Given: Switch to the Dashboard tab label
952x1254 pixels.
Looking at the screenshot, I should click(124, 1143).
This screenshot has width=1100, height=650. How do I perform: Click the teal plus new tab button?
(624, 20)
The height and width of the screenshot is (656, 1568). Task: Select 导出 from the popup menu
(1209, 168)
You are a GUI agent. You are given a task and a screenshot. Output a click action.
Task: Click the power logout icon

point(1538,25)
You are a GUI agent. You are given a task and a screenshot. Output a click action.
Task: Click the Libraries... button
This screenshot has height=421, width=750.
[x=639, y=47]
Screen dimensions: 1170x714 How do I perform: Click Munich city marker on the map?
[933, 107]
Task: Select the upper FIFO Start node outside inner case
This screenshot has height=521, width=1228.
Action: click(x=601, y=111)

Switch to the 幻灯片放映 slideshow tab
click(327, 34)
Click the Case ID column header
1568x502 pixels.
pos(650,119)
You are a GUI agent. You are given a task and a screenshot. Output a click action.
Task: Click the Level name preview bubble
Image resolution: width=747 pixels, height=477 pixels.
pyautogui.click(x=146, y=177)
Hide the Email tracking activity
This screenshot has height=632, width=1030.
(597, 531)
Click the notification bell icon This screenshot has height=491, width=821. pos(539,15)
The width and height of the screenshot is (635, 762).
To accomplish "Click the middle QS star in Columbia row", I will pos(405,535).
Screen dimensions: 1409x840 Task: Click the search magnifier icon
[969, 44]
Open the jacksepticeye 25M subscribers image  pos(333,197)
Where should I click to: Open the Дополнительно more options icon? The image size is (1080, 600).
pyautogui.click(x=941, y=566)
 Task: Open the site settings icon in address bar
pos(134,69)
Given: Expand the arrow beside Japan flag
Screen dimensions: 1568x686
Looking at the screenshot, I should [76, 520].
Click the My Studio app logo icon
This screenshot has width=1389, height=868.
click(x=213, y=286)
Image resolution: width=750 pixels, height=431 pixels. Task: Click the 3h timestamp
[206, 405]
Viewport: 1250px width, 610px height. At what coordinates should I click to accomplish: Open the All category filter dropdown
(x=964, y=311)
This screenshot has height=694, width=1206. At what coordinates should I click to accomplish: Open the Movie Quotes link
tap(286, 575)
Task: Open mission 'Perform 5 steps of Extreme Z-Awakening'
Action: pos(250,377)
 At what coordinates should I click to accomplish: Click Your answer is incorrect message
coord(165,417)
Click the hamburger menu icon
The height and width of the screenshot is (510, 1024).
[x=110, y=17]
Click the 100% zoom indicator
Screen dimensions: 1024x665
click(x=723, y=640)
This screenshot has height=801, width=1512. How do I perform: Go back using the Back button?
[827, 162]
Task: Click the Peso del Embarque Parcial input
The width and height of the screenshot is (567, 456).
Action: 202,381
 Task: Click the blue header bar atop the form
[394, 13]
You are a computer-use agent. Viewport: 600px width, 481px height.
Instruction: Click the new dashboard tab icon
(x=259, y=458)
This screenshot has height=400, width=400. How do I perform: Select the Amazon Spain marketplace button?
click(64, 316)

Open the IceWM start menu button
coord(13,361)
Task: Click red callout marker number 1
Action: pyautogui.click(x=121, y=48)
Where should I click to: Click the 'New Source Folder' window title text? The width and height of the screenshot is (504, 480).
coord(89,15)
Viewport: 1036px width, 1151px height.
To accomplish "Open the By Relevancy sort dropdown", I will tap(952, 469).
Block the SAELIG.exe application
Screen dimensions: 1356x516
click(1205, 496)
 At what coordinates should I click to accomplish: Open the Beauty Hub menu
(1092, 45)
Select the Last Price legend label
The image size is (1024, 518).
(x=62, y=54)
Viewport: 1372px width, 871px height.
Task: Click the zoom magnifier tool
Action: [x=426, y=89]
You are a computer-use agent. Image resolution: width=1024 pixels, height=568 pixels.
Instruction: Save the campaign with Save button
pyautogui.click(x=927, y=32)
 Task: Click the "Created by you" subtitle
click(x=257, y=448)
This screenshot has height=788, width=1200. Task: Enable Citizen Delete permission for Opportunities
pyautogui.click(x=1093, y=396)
++++++++++
WORK ITEM: Each line of the records with the word "computer" in it is to be copied.

TASK RESPONSE:
You are a computer-use agent. Viewport: 600px width, 481px height.
You are a computer-use agent. Image resolution: width=1024 pixels, height=568 pixels.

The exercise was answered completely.